Keyboard shortcuts

Press or to navigate between chapters

Press S or / to search in the book

Press ? to show this help

Press Esc to hide this help

Avro

Avro is the schema-first wire format that thinks about schemas differently from Protobuf and Thrift, and it is worth getting that difference clear before doing anything else with the format. Protobuf and Thrift identify fields by stable numeric tags emitted on the wire; the schema's job is to map those tags to types and names, and the wire format carries enough information that a decoder can skip fields it does not recognize. Avro identifies fields by position — the wire format is just the field values concatenated in schema order, with no tags at all — and relies on a mechanism called schema resolution to handle version skew between producers and consumers. The two approaches are not subtly different, and the consequences cascade through everything else about Avro: the wire format is denser, the schema is mandatory at decode time, the evolution rules are formal and machine-checkable, and the typical deployment shape involves a schema registry that the typical Protobuf deployment does not.

Origin

Avro was created by Doug Cutting in 2009 as part of the Apache Hadoop ecosystem. Cutting (who had previously created Lucene, Nutch, and Hadoop itself) wanted a serialization format that would be the canonical row representation in Hadoop's MapReduce pipeline and the canonical record format in HDFS. The constraints Cutting faced were the constraints of an analytical pipeline: huge volumes of records, all conforming to a known schema, written by jobs that knew the schema at write time and read by jobs that knew the schema at read time, with the two schemas potentially differing because the pipeline evolved over months or years.

The first design choice that fell out of those constraints was schema-with-data. Hadoop sequence files are large; embedding the schema once at the head of the file amortizes to nothing per record and gives every reader of that file the canonical interpretation of the bytes. The Avro Object Container File format codifies this: a magic number, a schema in JSON form, a synchronization marker, and then a series of compressed blocks of records, each block re-stating the synchronization marker so that a stream-aware reader can skip ahead. The schema is part of the file. The file is self-describing. The records inside the file are not.

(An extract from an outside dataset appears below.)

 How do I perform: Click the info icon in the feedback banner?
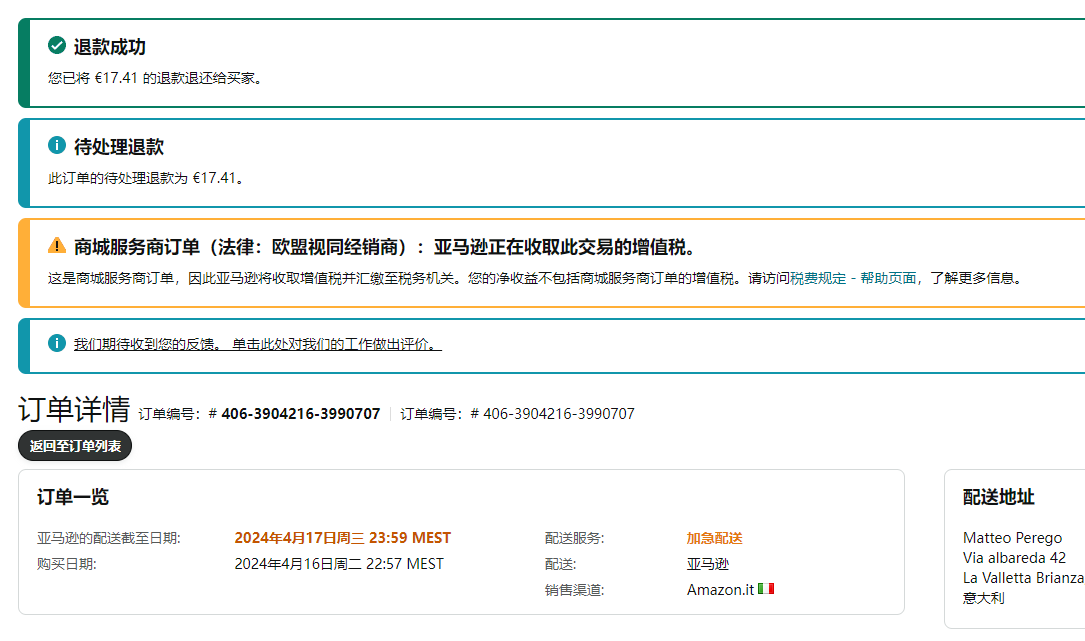click(57, 343)
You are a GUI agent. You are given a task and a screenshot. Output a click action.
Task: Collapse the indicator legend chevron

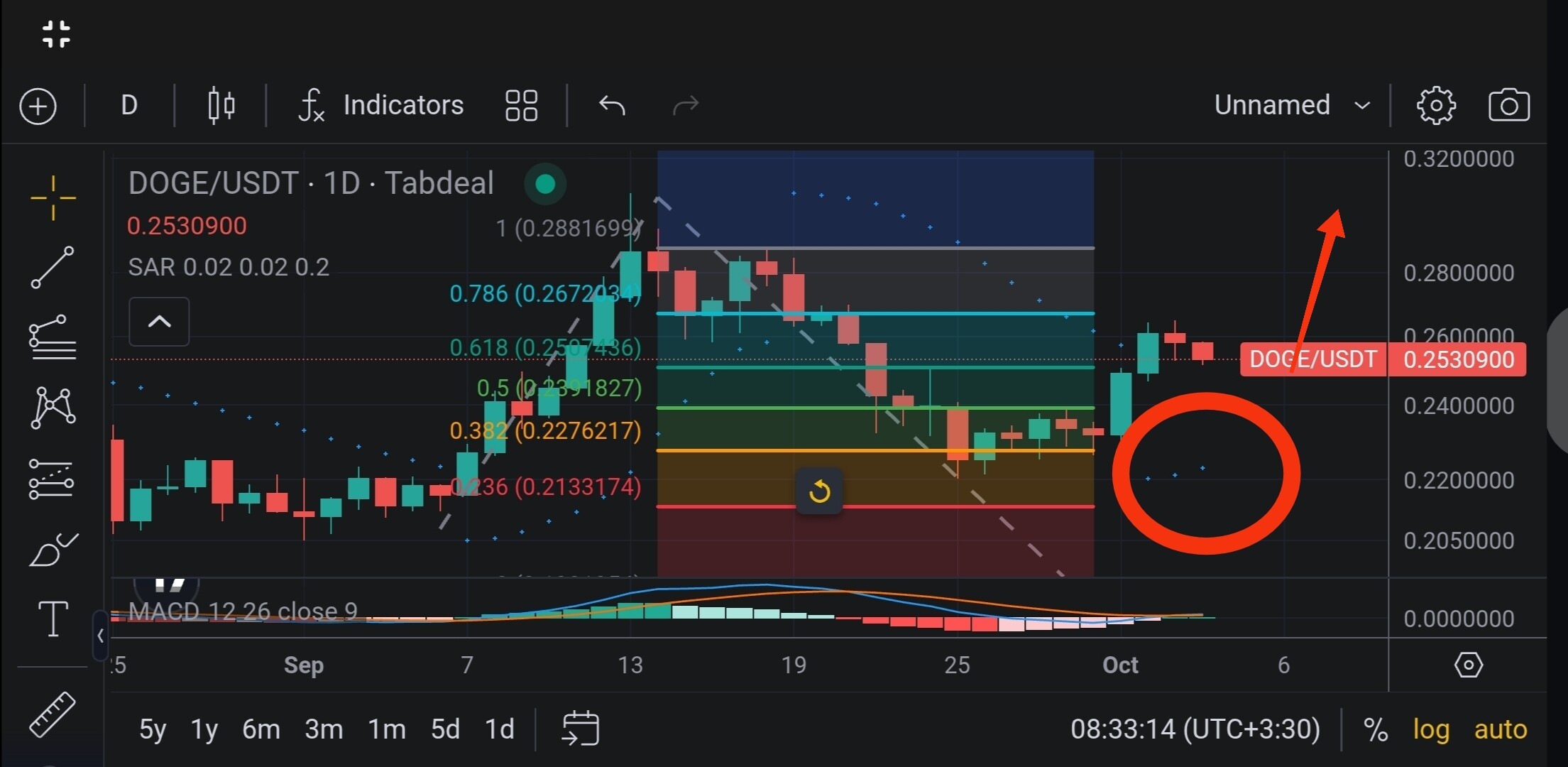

The second design choice was positional wire encoding. Once the schema is known at decode time — guaranteed by the file format, and the convention by which Avro is used in Kafka via Confluent's Schema Registry — there is no need for field tags. Records become the concatenation of their field values, encoded in schema-declared order, with each field's encoding determined by its declared type. The result is the densest of the schema-required wire formats in this book: no field numbers, no length prefixes on records, no type tags on values.

The third design choice was schema resolution. When the schema under which the bytes were written (the writer's schema) differs from the schema the consumer wants to interpret them as (the reader's schema), Avro defines explicit rules for reconciling the two. Field reordering, type promotion (int → long → float → double, in that order), default values for missing fields, and aliases for renamed fields are all handled by the resolution algorithm, which runs at decode time and produces the resolved record in the reader's schema.

These three choices — schema-with-data, positional encoding, and schema resolution — define Avro. Everything else in the format is plumbing.

The format on its own terms

Avro schemas are written in JSON. A primitive type is a JSON string: "int", "long", "string", "boolean". A complex type is a JSON object with a type field and additional properties. A record has a name, optional namespace, and a fields array where each field is an object with name, type, and optional default, doc, aliases, and order properties. An enum has a name and a symbols array. An array has an items type. A map has a values type and string keys. A union is a JSON array of types; the most common union is ["null", T], which encodes an optional T. A fixed is a fixed-length byte string with a name.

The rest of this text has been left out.